Exercise requirements:
Your output should be exactly the lines from the one containing "At what coordinates" through the final line of the following data, please, with no pictures.

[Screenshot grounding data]
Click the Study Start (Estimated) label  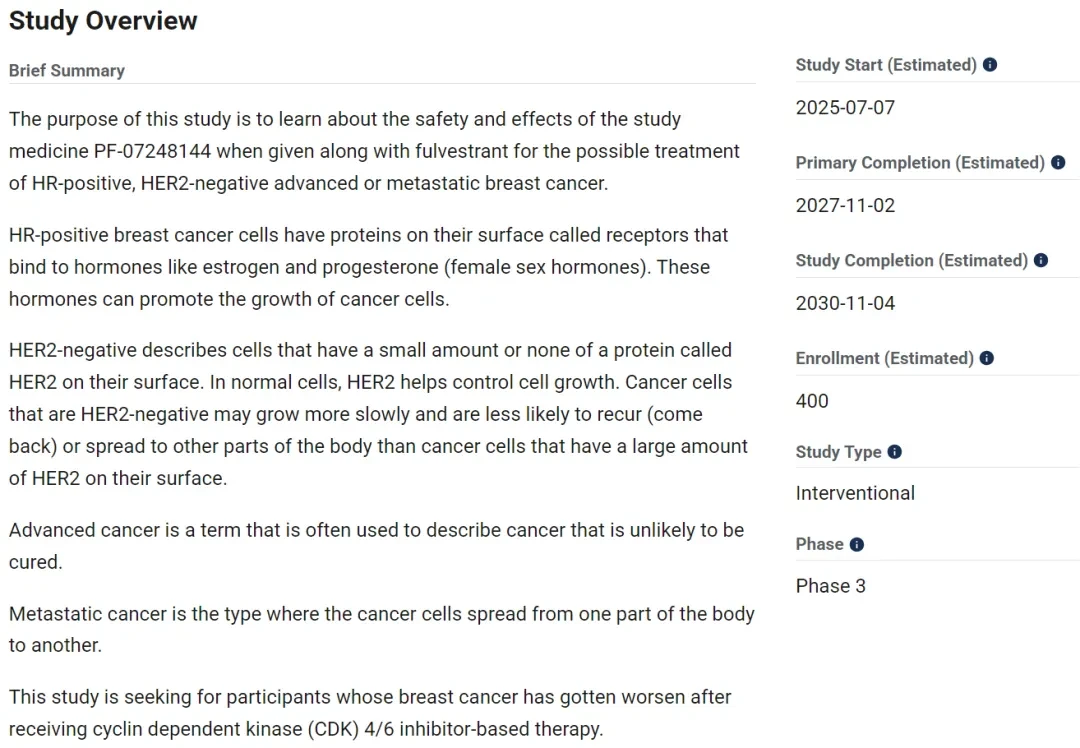tap(886, 65)
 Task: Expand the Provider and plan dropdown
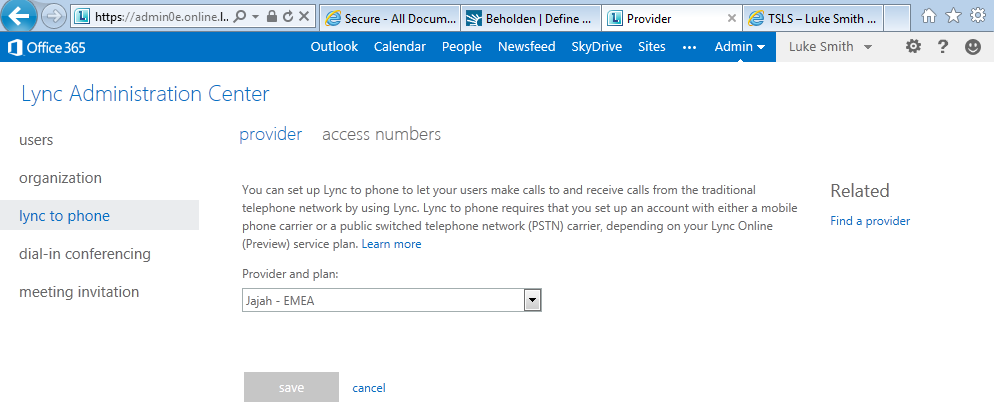click(533, 299)
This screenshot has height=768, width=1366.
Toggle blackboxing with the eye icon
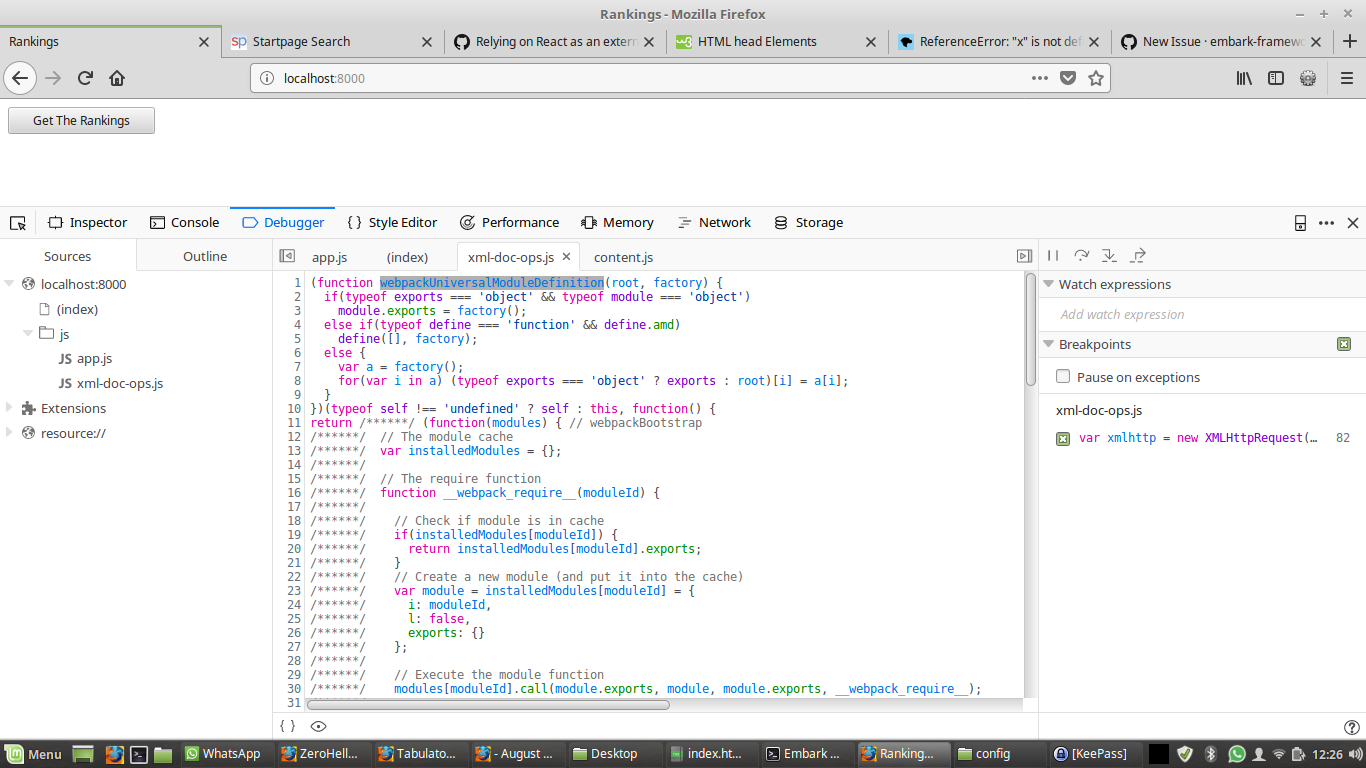click(x=318, y=726)
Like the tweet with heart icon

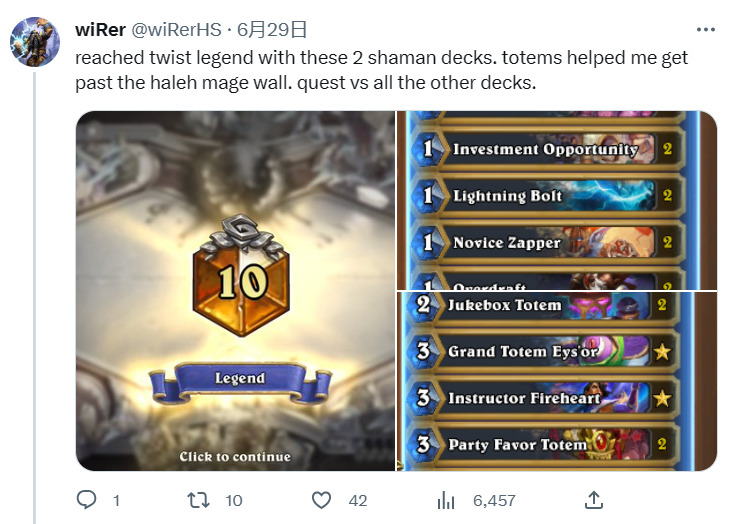coord(321,500)
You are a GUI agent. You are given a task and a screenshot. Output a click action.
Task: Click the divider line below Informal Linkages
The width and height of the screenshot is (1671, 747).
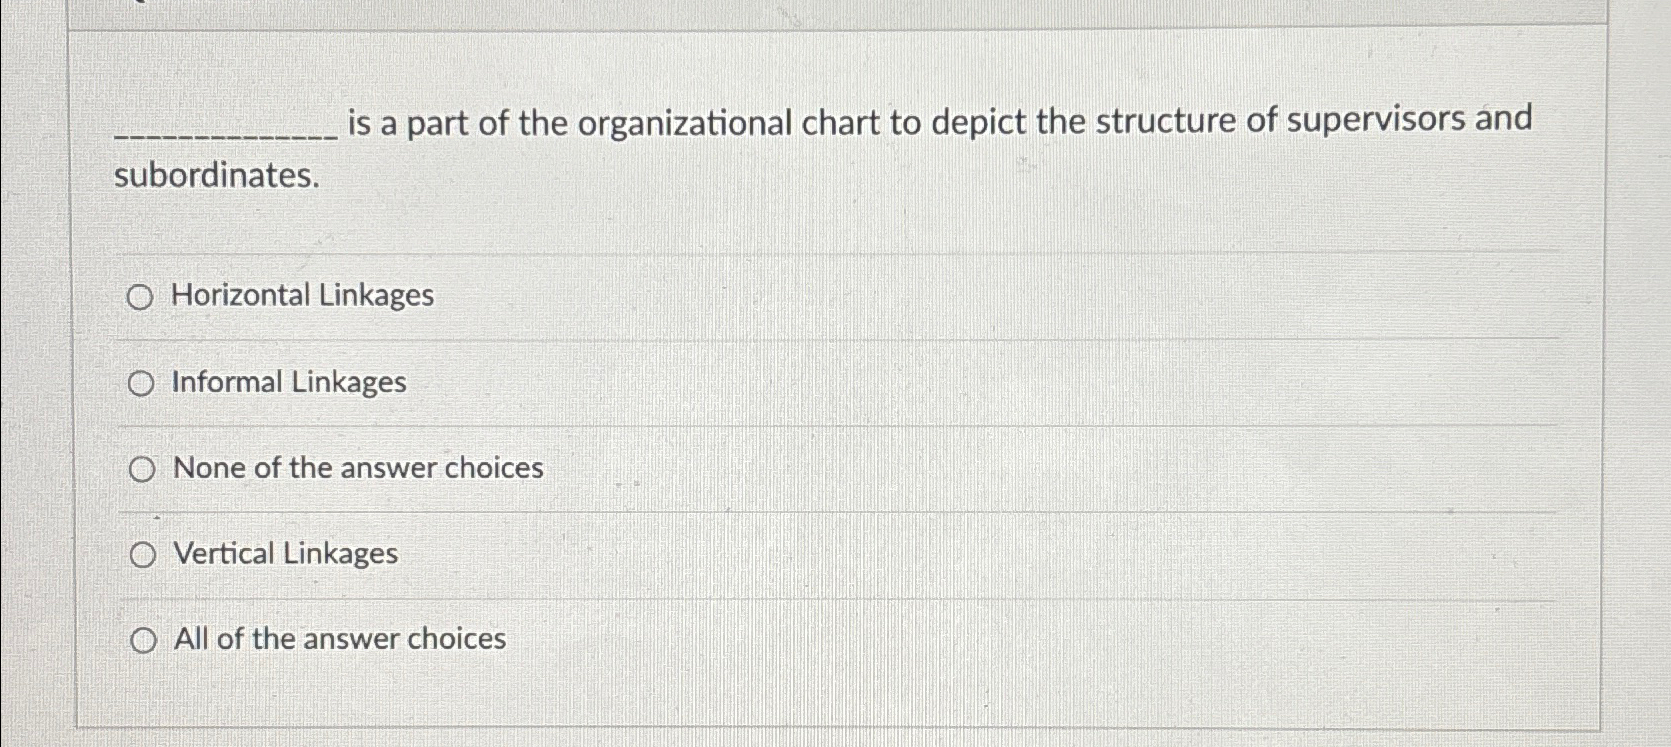click(x=800, y=424)
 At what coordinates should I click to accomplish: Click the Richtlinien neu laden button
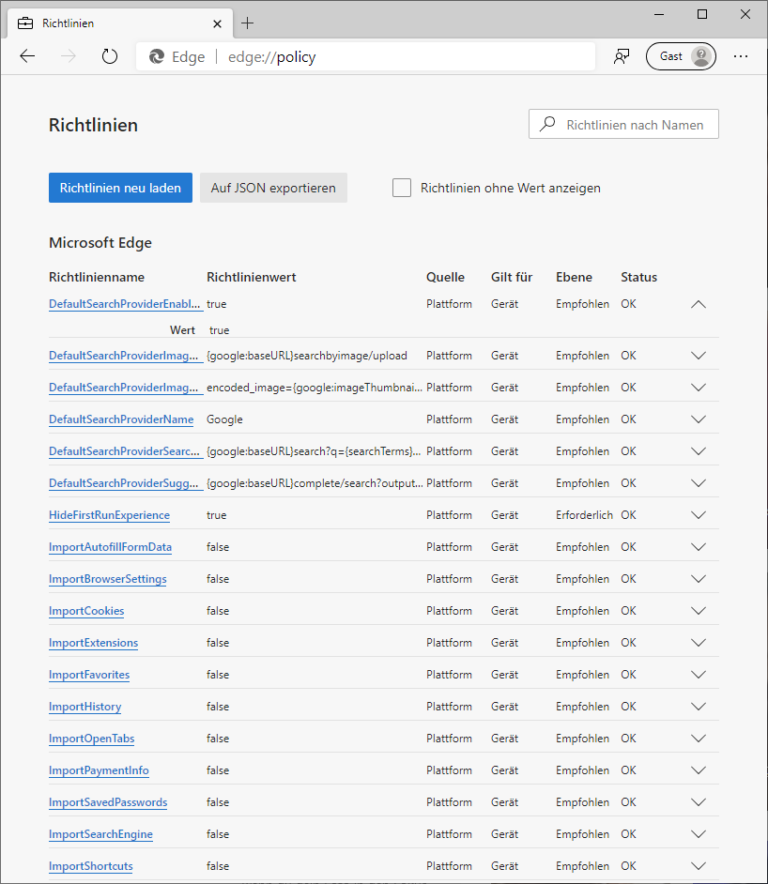(120, 187)
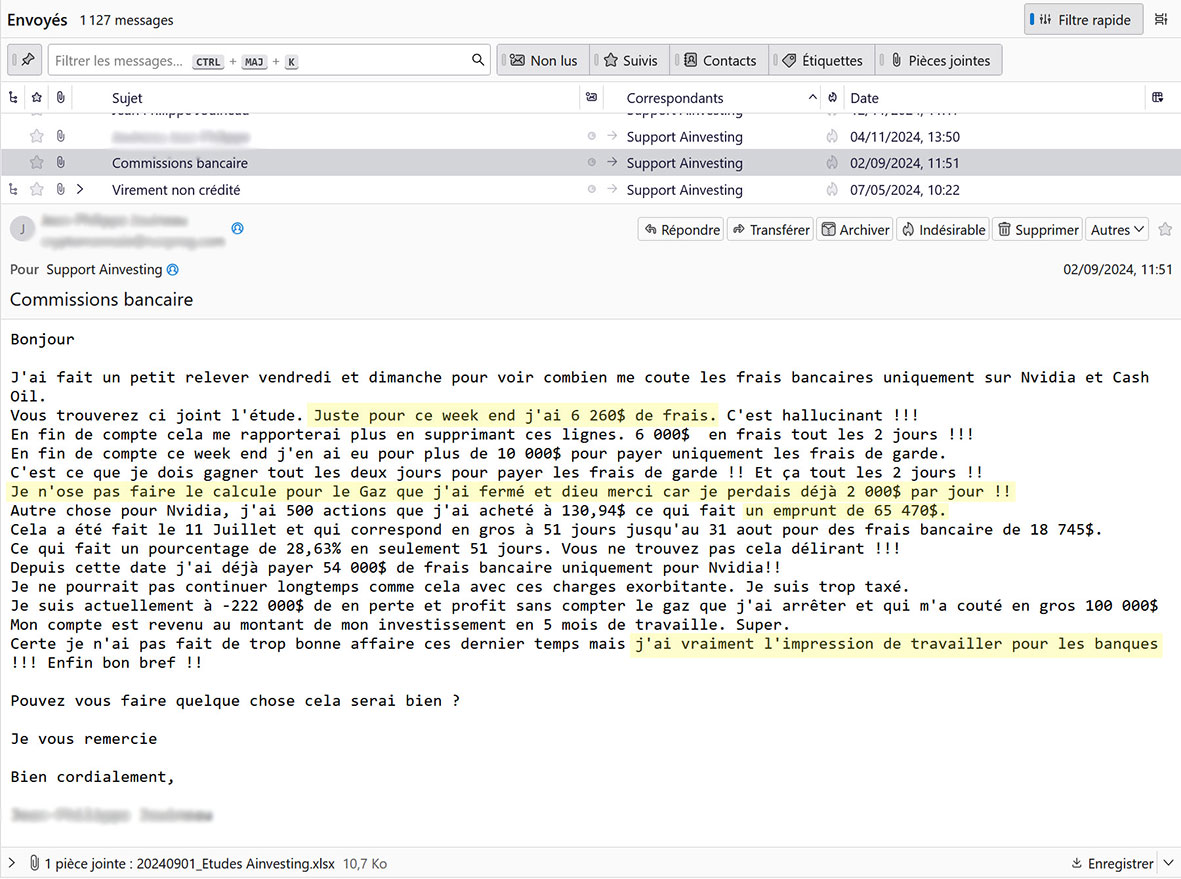Screen dimensions: 1181x879
Task: Click the Répondre button
Action: point(681,230)
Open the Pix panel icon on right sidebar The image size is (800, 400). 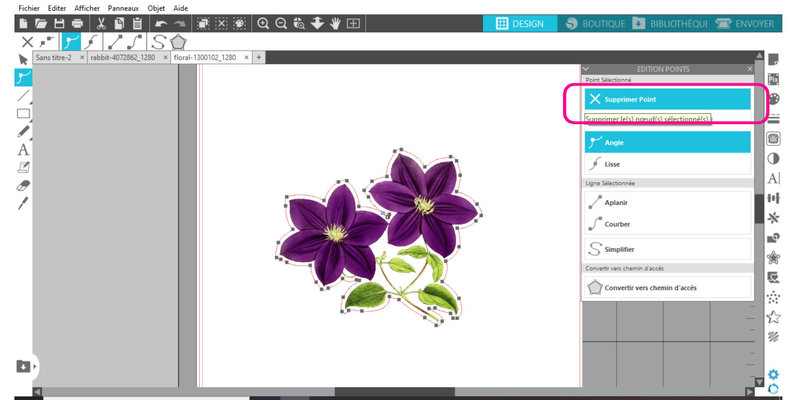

Answer section:
 At what coordinates should I click to accomplish: Click the Richtlinien neu laden button
(120, 187)
Screen dimensions: 1181x879
Task: Click the Répondre button
Action: point(681,230)
Open the Pix panel icon on right sidebar The image size is (800, 400). 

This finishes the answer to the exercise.